#### WHAT IS REQUIRED:
The required result is the exact run of lines beginning at the one containing "Viewport: 164px width, 184px height." and ending at the last line of the entries.
RECORDS Start Marker
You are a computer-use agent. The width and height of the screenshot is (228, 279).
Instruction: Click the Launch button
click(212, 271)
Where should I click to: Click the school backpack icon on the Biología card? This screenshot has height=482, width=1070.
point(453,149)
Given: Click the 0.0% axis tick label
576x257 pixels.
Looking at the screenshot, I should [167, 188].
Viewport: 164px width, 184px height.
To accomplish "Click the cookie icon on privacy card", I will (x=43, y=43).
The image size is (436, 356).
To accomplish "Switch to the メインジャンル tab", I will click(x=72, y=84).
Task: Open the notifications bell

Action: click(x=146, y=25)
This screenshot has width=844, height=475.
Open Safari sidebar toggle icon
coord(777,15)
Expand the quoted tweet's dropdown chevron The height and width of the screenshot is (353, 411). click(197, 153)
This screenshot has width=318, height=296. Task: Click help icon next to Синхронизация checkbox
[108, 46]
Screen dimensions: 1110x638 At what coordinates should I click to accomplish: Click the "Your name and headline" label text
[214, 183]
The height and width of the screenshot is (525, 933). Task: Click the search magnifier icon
RECORDS End Marker
#### OUTPUT FOR THIS TASK:
Viewport: 164px width, 184px height.
To accomplish "Click the cookie icon on privacy card", I will (x=43, y=43).
The image size is (436, 356).
To accomplish "Switch to the メインジャンル tab", I will click(x=72, y=84).
Task: Open the notifications bell

Action: click(x=146, y=25)
This screenshot has width=844, height=475.
Open Safari sidebar toggle icon
coord(777,15)
Expand the quoted tweet's dropdown chevron The height and width of the screenshot is (353, 411). click(197, 153)
This screenshot has width=318, height=296. Task: Click help icon next to Синхронизация checkbox
[108, 46]
Screen dimensions: 1110x638 At what coordinates should I click to accomplish: Click the "Your name and headline" label text
[214, 183]
The height and width of the screenshot is (525, 933). Task: Click the search magnifier icon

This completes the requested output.